Можем ли мы ожидать наступление на трудовые права? Каково состояние угнетенных классов в Украине?

Если политическая система все более подминает политические права, то и социальные права никто уважать не будет. Люди труда и дальше будут беднеть и терять голос.

Но это проблема ощутима и в Западной Европе. Бедность — большая проблема во всем регионе. Мы в этом уже едины. На Западе растет гнев граждан из-за экономических проблем. Боюсь, очень скоро там начнут усиливаться партии, использующие негодование множества против “общего врага”. Этим гневом могут воспользоваться и популисты, и группы, продвигающие новые формы фашистской политики. Впрочем, на Западе им противостоят другие партии. 

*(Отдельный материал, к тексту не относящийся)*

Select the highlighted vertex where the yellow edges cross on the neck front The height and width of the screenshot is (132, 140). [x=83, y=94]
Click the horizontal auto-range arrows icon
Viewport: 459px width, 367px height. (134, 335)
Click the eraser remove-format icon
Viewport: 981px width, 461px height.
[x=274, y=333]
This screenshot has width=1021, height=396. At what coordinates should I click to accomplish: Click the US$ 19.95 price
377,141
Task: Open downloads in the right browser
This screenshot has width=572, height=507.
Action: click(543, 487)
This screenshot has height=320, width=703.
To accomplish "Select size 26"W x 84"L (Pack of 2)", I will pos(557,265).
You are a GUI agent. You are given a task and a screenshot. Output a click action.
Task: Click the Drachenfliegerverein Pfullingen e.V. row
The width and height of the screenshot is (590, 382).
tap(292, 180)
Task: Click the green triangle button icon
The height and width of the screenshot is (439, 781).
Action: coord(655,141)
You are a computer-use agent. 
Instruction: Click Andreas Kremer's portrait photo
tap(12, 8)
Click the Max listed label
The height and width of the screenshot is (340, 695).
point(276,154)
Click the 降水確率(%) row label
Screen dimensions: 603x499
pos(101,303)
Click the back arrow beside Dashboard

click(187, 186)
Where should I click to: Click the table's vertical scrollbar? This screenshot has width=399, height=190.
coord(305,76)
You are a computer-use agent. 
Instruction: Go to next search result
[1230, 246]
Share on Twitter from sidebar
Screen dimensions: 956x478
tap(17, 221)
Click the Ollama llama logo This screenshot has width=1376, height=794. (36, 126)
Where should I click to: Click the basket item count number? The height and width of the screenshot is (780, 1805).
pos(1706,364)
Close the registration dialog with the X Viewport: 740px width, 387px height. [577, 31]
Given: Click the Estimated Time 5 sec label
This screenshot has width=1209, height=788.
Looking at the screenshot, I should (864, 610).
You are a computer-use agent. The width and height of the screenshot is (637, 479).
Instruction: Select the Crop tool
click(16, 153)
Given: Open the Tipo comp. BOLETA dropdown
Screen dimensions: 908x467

У нас же с этим гораздо хуже. Пока создается инфраструктура войны “всех против всех”, очень тяжело восстановить страну и объединить наше множество заново.

В какой мере западные институции понимают ситуацию в Украине? Готовы ли они делать ставку на солидаризацию или же будут продвигать лишь свои интересы?

Тяжело быть оптимистом в вопросе общеевропейской солидарности. Хотя сама солидарность, конечно, важна для Европейского Союза. Но сейчас так много проблем внутри ЕС. Европейская солидарность так активно подвергается нападкам со всех сторон, что времени и ресурсов на солидарность за пределами ЕС нет. 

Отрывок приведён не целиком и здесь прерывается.